By Rima Najjar
The U.S. proposal confirms that Palestinians have been trapped in a system intentionally designed to keep their rights suspended.
Author’s Note
For decades, the Palestinian struggle has been fought in the language of international law and rights. The failure of this approach, exposed by recent U.S. proposals, reveals a hard truth: only a fundamental shift in power can end colonial domination.
Introduction: The Failure of a Rights-Based System
For more than seven decades, the Palestinian struggle has been framed as a quest for rights — rights to self-determination, equality, return, and dignity. Yet every major effort to secure these rights, whether through diplomacy, negotiation, or international adjudication, has failed.
The failure was never due to ambiguity in the rights themselves. It stems from a deeper structural reality: the international system was not built to enforce rights when the violator is protected by a superpower.

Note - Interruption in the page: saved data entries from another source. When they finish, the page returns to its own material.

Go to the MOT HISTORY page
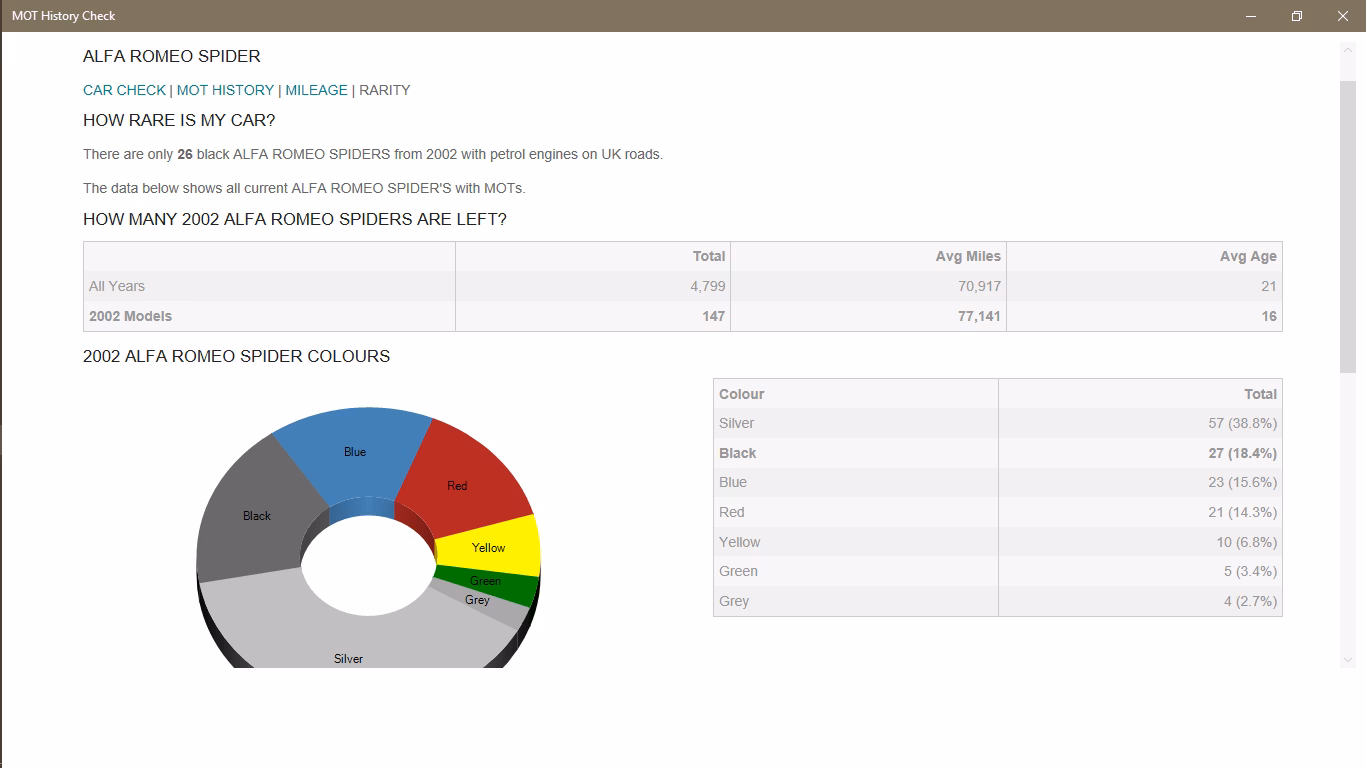click(x=225, y=90)
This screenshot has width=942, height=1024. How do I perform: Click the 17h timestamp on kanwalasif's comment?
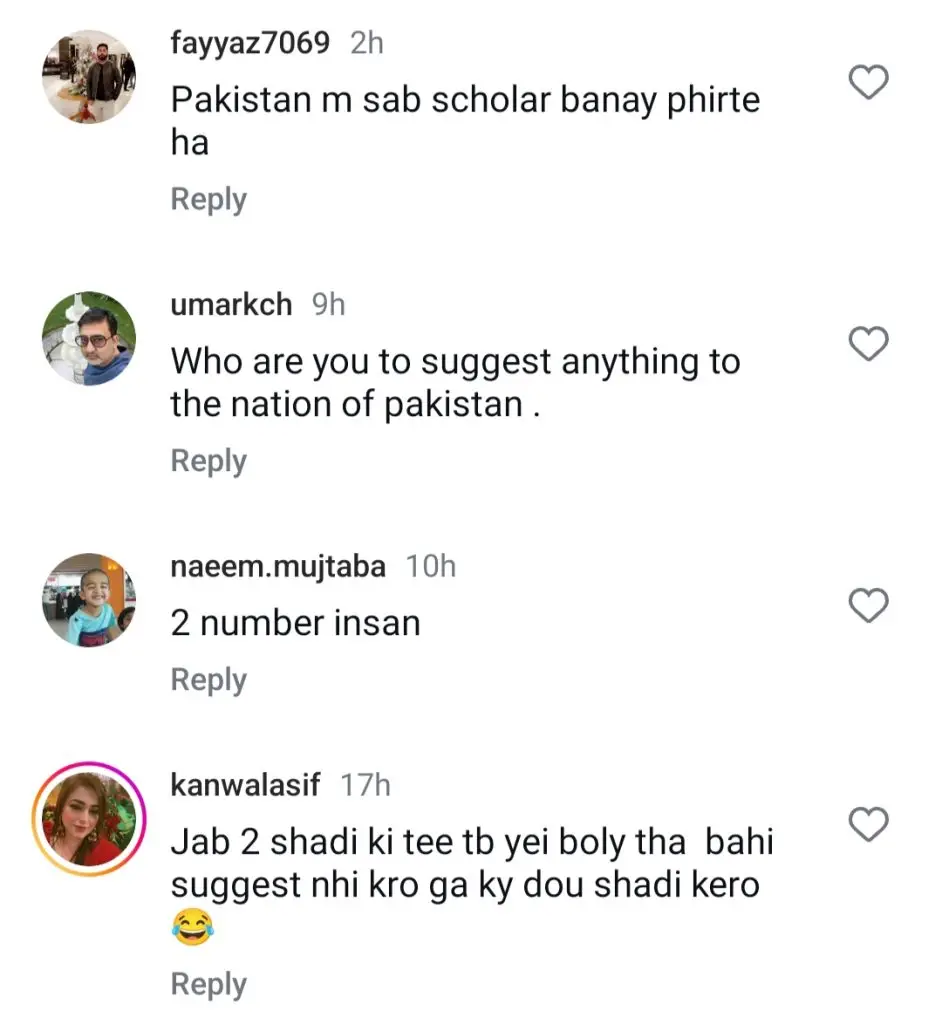click(x=365, y=785)
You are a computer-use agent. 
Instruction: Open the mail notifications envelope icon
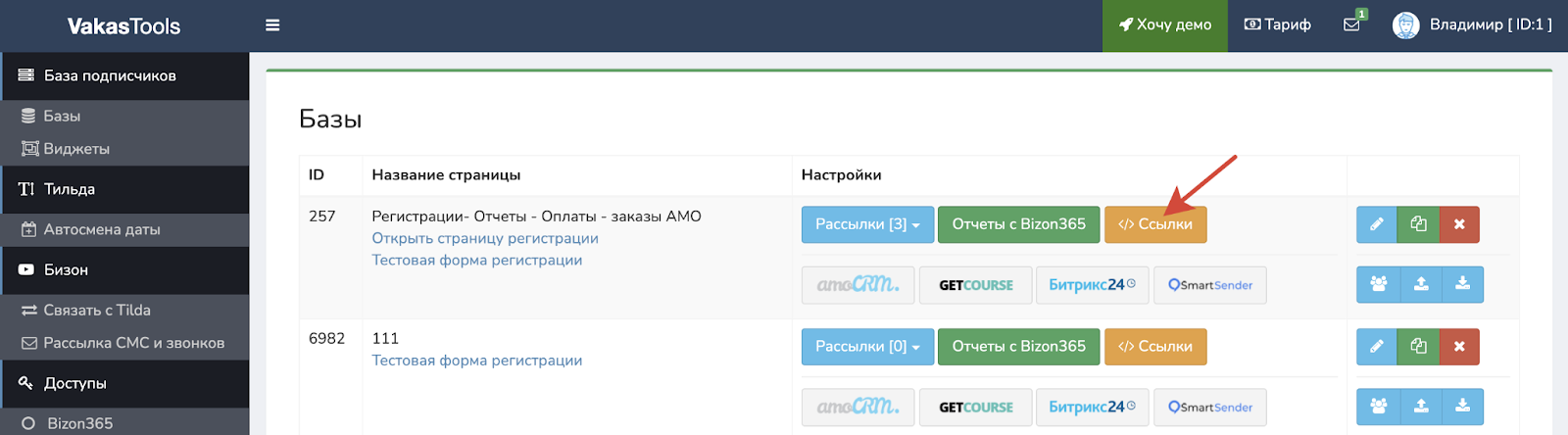coord(1351,24)
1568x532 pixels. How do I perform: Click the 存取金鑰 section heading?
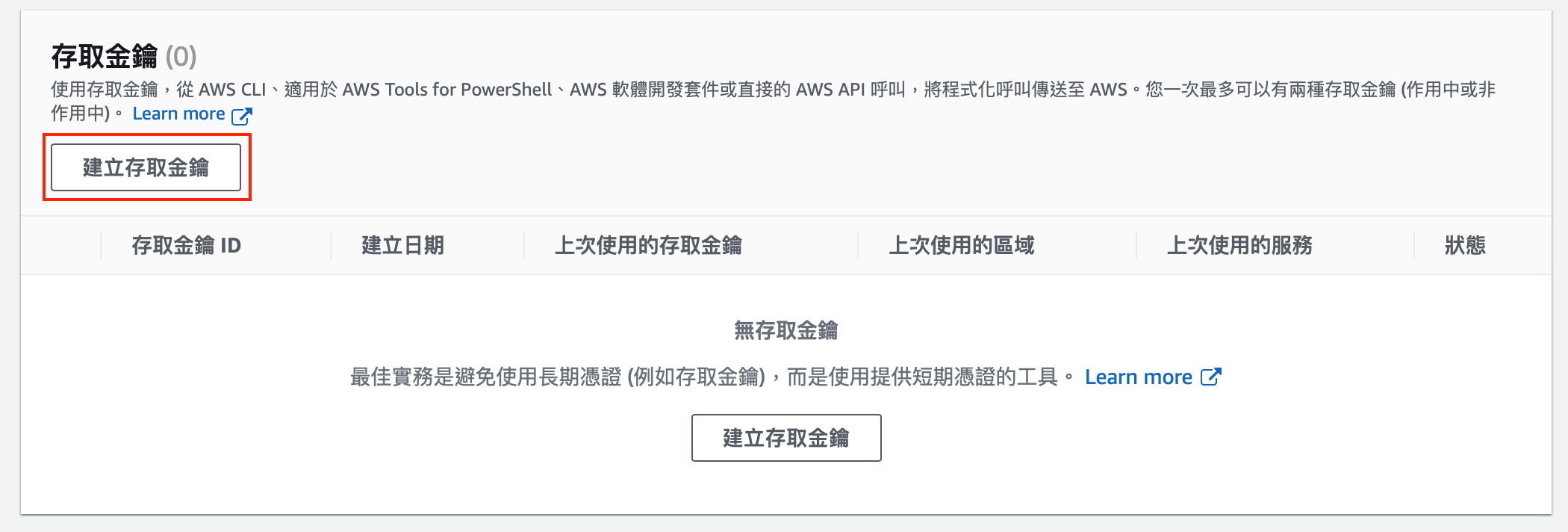104,56
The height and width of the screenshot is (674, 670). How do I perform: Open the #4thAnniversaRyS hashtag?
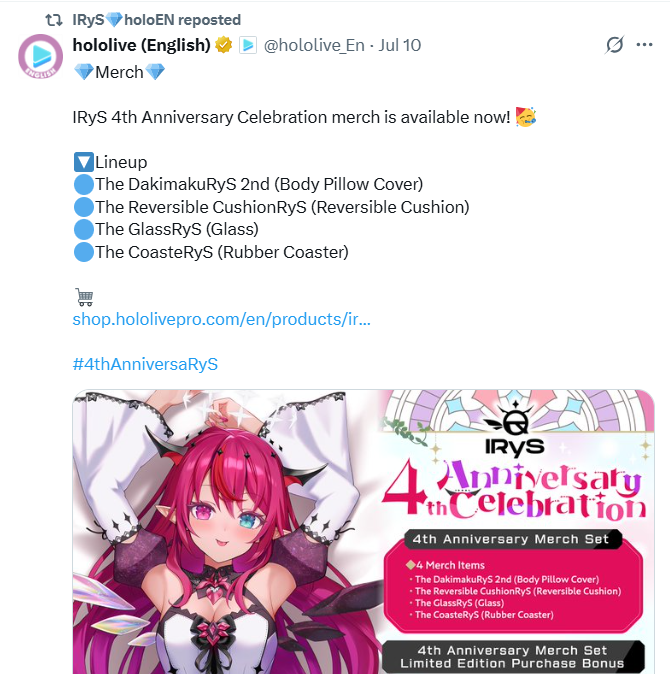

The United States’ recent proposal at the UN, which openly substitutes a bespoke “parallel rules-based order” for established international law, is merely the latest and clearest proof. It is so flagrantly inconsistent with existing legal opinions — from the ICJ’s 2004 Advisory Opinion to the 2024 genocide proceedings — that it lays bare a system where law is aspirational, power is operative, and Palestinian rights exist only on paper.
What Palestinians confront today is a system functioning exactly as intended: one that elevates geopolitical interest over legal obligation and protects a century of engineered Israeli exceptionalism.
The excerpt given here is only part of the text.